# 6020
Lisa Schnirring, writing last night for CIDRAP News, has a terrific piece on the slow, but still worrisome spread of Tamiflu resistant H1N1 influenza strains over the past couple of years.
This is a topic this blog has covered a couple of times in recent months (see WER: Update On Anti-Viral Resistant Influenza and ECDC: Risk Assessment On Australia’s Antiviral Resistant H1N1 Cluster), but Lisa brings us details of two new studies, one in the EID Journal and the other in the Lancet.
So I’ll just step aside and invite you to read:
Signs of Tamiflu-resistant 2009 H1N1 flu transmission cited
Lisa Schnirring Staff Writer
Dec 19, 2011 (CIDRAP News) – An analysis of 2009 H1N1 influenza virus isolates from the 2010-11 flu season suggests that low-level community transmission of an oseltamivir-resistant strain took place, a development that bears close watching, researchers reported today.

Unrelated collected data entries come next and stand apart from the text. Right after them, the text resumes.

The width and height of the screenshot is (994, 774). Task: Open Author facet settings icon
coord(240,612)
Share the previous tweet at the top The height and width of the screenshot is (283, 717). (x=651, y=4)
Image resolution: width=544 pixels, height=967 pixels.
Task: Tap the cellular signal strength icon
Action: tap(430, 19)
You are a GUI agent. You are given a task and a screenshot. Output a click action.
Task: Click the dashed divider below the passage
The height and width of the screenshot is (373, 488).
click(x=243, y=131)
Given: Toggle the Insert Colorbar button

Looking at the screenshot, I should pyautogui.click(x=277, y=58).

Though the conclusion was based on a small number of patients, the authors said a higher prevalence of the resistant strain last year in people who weren't exposed to oseltamivir (Tamiflu) compared to the pandemic months is a notable difference. Researchers from the US Centers for Disease Control and Prevention (CDC) and their state partners reported their findings in an early online release from Emerging Infectious Diseases.